> Task objective:
Could you find every line in the records below that contains the word "computer" and copy it?

————

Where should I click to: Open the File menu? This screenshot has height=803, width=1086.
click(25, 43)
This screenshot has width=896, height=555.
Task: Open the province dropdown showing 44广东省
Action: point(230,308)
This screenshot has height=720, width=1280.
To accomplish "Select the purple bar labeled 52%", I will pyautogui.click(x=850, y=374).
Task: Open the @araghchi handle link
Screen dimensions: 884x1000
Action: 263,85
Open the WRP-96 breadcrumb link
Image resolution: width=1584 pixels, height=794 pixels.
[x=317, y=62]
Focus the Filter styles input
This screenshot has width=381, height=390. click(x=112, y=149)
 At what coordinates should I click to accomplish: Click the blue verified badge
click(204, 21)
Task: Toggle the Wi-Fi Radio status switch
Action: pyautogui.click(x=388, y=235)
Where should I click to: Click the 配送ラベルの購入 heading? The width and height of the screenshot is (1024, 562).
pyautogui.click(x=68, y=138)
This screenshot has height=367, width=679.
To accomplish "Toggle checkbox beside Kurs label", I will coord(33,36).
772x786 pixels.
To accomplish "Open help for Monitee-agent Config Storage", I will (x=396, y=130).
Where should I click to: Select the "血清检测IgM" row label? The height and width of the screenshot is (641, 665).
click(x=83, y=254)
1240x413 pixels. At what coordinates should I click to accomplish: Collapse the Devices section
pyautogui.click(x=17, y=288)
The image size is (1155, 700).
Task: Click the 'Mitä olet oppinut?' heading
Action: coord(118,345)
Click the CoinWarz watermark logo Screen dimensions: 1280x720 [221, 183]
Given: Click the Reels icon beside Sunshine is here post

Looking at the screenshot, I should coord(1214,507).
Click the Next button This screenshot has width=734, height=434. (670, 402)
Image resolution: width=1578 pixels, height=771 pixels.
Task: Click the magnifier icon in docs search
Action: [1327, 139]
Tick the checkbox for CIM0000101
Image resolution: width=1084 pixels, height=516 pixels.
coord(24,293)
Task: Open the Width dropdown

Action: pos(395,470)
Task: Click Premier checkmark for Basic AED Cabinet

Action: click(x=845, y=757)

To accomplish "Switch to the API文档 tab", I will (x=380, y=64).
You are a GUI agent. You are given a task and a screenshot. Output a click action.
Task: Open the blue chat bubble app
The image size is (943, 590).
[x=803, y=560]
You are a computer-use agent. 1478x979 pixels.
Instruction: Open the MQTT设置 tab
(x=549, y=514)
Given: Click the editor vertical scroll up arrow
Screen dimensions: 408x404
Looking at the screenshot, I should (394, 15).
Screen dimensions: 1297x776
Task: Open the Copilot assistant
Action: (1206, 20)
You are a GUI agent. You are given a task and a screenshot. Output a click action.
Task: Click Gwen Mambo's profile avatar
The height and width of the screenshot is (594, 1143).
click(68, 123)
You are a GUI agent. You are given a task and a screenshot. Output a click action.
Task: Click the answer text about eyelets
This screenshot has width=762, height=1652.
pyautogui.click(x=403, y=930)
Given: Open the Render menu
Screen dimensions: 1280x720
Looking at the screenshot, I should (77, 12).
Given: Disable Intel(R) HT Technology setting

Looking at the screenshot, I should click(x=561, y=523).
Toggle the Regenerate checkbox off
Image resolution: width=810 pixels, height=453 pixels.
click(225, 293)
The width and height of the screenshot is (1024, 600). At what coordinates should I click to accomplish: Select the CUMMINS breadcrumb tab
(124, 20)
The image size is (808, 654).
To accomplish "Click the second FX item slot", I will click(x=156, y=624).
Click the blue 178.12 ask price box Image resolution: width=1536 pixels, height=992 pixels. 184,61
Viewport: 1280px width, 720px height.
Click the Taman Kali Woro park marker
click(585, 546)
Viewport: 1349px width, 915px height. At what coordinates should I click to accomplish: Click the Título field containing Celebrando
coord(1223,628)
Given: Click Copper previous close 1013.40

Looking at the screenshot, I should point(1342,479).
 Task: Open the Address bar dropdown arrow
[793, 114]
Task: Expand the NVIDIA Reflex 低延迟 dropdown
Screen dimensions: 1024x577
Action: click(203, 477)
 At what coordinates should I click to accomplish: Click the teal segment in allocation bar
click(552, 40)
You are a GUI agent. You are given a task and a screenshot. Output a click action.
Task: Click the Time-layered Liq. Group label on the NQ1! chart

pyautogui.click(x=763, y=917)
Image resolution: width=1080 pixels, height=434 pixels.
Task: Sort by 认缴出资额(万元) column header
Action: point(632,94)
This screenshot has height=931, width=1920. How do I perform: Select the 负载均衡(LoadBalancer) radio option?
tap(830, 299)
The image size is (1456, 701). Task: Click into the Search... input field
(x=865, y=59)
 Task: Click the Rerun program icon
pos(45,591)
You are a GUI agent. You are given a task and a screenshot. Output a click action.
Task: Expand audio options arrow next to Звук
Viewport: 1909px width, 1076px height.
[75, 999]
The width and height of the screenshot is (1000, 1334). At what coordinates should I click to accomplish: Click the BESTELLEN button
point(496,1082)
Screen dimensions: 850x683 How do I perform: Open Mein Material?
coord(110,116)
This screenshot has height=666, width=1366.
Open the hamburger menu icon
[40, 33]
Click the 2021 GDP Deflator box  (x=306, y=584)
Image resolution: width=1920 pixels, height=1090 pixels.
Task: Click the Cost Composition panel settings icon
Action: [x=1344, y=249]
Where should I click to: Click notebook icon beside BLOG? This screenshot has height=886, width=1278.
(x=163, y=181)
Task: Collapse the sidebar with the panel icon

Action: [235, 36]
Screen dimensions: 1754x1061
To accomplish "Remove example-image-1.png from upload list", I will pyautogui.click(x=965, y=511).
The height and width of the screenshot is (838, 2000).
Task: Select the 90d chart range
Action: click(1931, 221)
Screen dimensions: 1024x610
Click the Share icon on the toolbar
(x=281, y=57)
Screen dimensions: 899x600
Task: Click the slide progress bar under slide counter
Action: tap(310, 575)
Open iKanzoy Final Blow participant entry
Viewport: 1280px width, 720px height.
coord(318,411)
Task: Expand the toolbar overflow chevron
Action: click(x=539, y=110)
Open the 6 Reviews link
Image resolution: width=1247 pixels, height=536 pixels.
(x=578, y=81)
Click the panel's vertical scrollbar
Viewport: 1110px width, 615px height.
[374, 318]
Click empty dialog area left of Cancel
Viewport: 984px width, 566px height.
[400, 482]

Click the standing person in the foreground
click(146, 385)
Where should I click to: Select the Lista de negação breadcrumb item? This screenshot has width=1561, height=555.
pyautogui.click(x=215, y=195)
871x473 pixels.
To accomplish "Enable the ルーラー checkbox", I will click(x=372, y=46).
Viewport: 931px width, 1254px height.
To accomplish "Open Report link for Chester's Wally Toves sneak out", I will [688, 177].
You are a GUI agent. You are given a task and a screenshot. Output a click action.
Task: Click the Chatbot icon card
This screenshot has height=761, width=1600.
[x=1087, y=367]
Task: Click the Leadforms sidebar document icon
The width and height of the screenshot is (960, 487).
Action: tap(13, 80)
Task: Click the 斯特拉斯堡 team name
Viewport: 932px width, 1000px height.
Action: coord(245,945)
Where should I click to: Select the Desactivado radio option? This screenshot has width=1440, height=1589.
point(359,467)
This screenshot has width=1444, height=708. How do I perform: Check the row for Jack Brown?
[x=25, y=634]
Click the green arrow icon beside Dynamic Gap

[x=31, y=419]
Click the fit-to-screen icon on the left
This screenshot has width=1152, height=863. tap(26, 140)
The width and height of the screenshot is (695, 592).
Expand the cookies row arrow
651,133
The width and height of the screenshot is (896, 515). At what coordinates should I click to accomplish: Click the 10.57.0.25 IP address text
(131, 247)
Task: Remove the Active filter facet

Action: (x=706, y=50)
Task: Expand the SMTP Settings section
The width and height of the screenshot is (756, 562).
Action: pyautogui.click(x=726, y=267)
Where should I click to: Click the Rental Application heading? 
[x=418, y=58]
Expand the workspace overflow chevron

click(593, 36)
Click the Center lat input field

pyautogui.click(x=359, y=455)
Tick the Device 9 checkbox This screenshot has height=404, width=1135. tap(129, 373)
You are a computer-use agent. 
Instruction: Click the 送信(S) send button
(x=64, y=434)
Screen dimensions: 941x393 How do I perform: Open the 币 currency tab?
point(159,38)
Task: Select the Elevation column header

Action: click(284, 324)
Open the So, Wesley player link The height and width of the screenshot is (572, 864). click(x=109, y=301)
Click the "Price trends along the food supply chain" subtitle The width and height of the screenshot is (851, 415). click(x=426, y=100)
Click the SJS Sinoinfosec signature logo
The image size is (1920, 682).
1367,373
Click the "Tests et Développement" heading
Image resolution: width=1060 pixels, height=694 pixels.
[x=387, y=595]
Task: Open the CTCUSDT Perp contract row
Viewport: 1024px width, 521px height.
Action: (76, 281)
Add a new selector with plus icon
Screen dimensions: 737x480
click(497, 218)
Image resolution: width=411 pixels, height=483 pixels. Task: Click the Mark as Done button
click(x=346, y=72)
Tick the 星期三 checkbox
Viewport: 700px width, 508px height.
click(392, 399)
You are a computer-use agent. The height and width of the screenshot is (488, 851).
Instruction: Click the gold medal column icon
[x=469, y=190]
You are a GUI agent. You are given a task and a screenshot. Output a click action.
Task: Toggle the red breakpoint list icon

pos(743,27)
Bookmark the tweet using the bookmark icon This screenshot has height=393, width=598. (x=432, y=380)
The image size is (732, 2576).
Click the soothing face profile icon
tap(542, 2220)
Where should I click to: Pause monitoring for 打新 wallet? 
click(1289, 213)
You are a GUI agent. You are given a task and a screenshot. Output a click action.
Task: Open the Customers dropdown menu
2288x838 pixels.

————

> Solution to this problem:
You are a computer-use agent. 1478x979 pixels.
You are a computer-use agent. 
You are a computer-use agent. The height and width of the screenshot is (488, 851).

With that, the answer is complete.